A number of studies have been published investigating end user tagging of information resources. Folksonomies are the vocabularies that result from the act of users' application of subject terms, or tags, to particular items using their own vocabulary and understanding of, or relationship to, the object. (3) In contrast, LCSH and other controlled vocabularies that traditionally appear in library catalogs are based on carefully developed principles of thesaurus construction and are applied according to established standards and rules so that, ideally, terms are assigned consistently and accurately to aid the search process.
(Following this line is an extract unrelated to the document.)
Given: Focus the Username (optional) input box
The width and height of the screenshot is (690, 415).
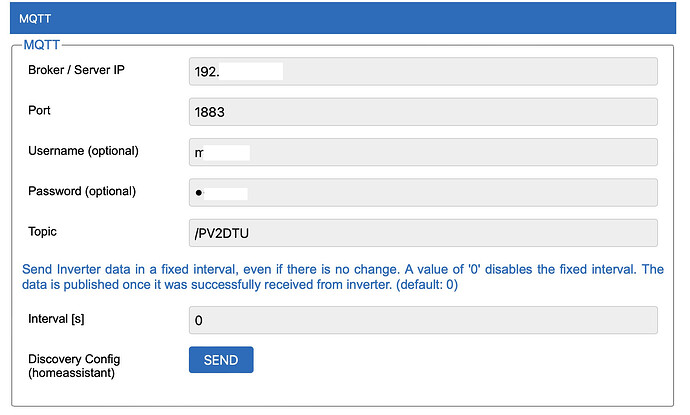Looking at the screenshot, I should 423,152.
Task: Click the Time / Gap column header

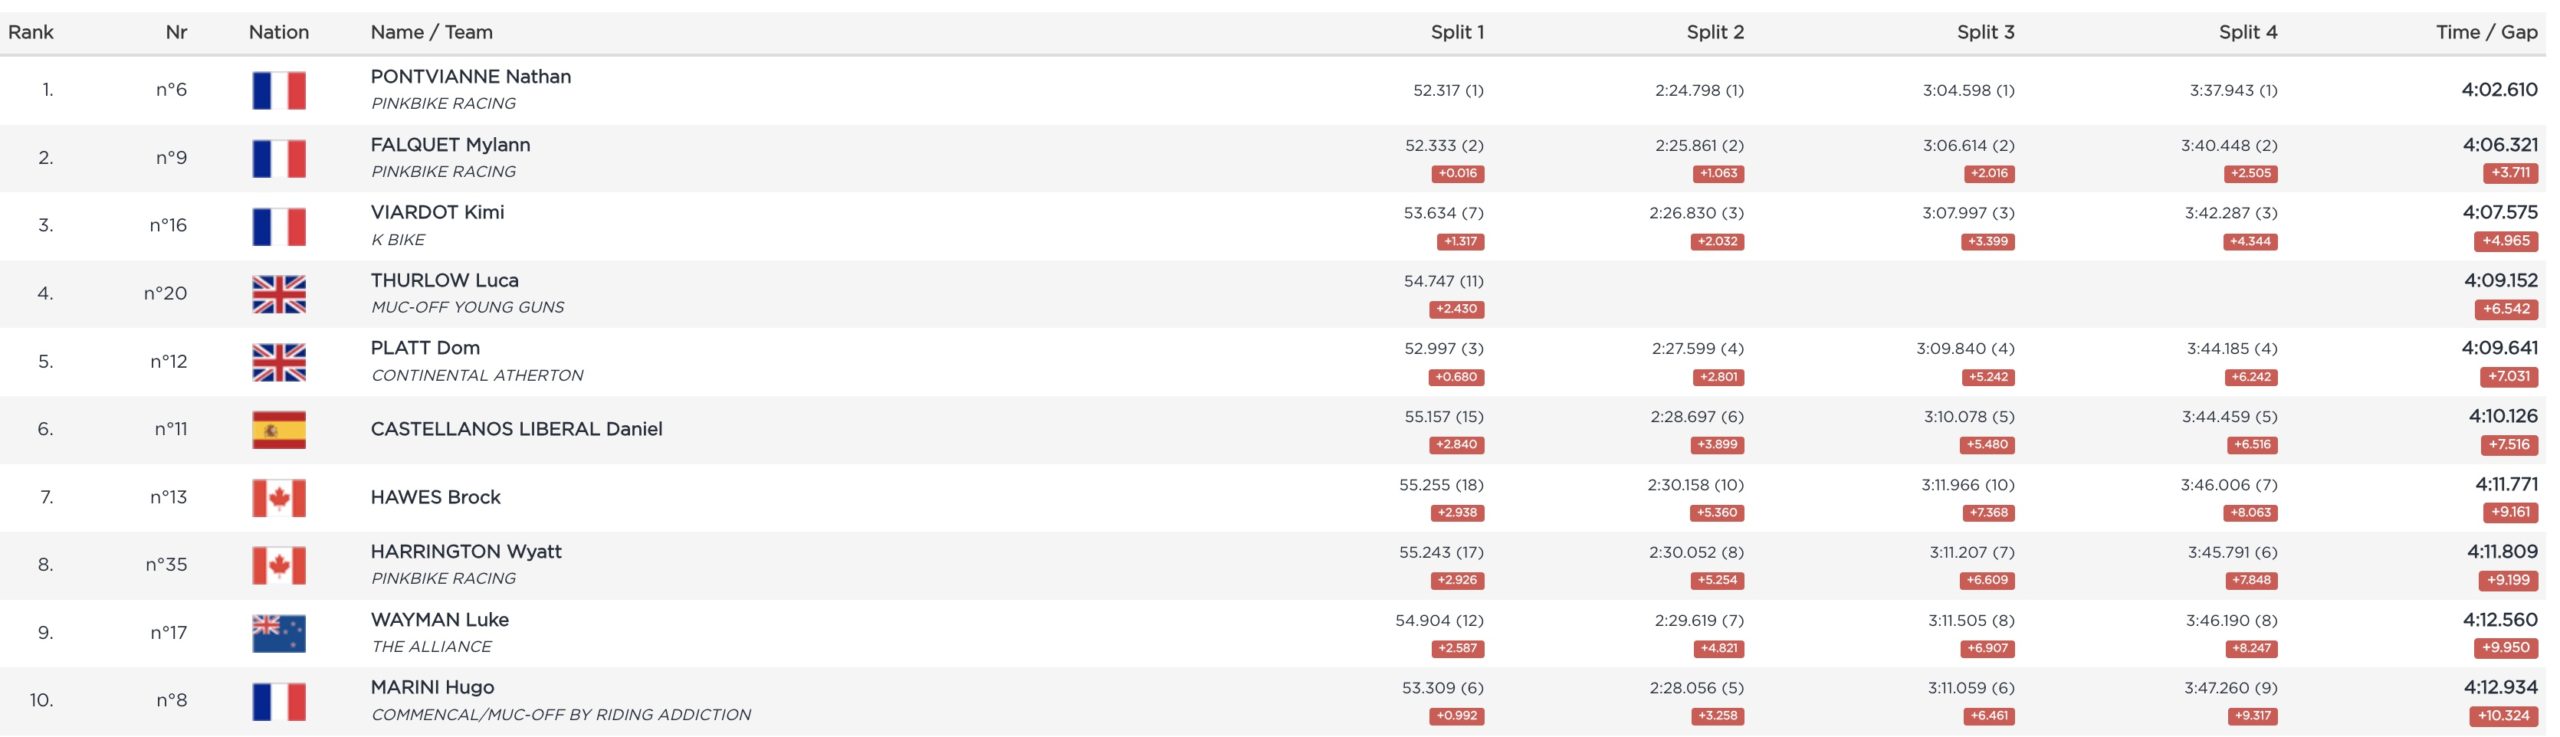Action: point(2486,32)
Studies of inter-indexer consistency, however, have demonstrated that this ideal is rarely met. (4) Another perceived benefit of controlled vocabularies is the disambignation of terms, so that words with multiple meanings are understood to refer to a single definition. Unlike tagging, cataloging rules and local practices tend to limit the number of subject headings to be applied to a given item. Broader or narrower headings are applied according to the number of topics covered in a work, and subject headings are typically not assigned for topics comprising less than 20 percent of the text.

Conversely, free-text keywords in the form of tags are based on whatever, and how many, terms an end user feels are appropriate and meaningful for his or her personal use. Terminology in folksonomies may vary widely based on users' personal vocabularies, cultural or geographic backgrounds, levels of expertise, or particular interest in the item. …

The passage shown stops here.